Screenshot grounding data

──────────

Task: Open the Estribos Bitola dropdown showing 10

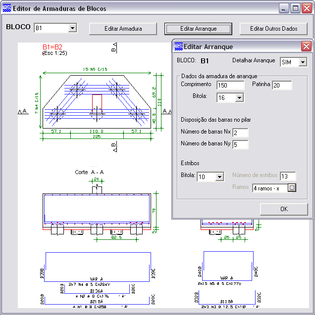Action: [x=219, y=177]
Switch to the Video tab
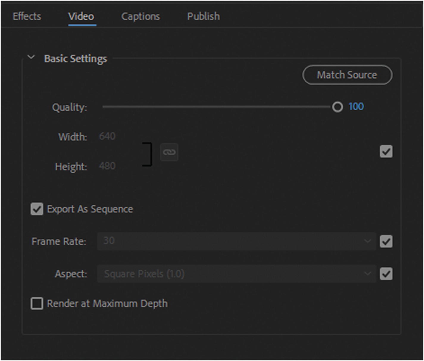This screenshot has height=361, width=424. (x=81, y=16)
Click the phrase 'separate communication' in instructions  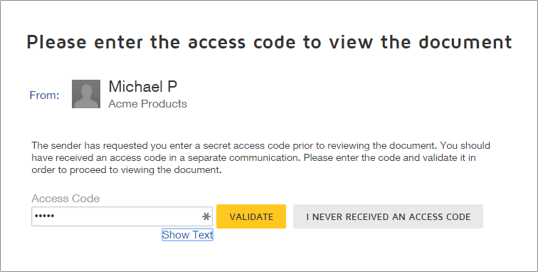coord(244,158)
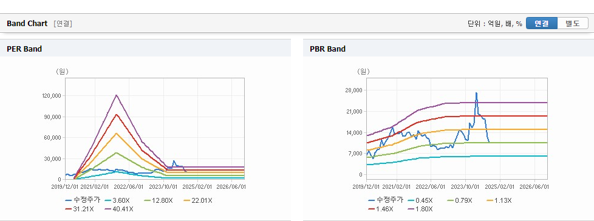This screenshot has width=594, height=221.
Task: Select the 40.41X purple legend entry
Action: (x=119, y=209)
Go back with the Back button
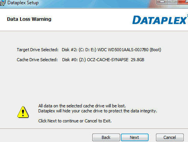188x142 pixels. 106,137
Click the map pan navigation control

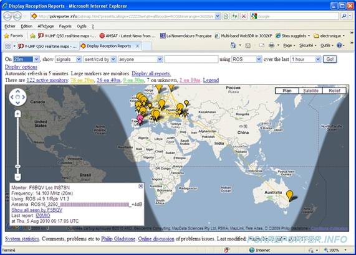[x=17, y=97]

──────────

• [Activity]:
Take the line containing "Go back with the Back button" and all lines after it to the end of the data above, and reproduce them exactly, leaving out pictures. Nothing else belongs in the copy.

• [Your response]:
Go back with the Back button
188x142 pixels. 106,137
Click the map pan navigation control

[x=17, y=97]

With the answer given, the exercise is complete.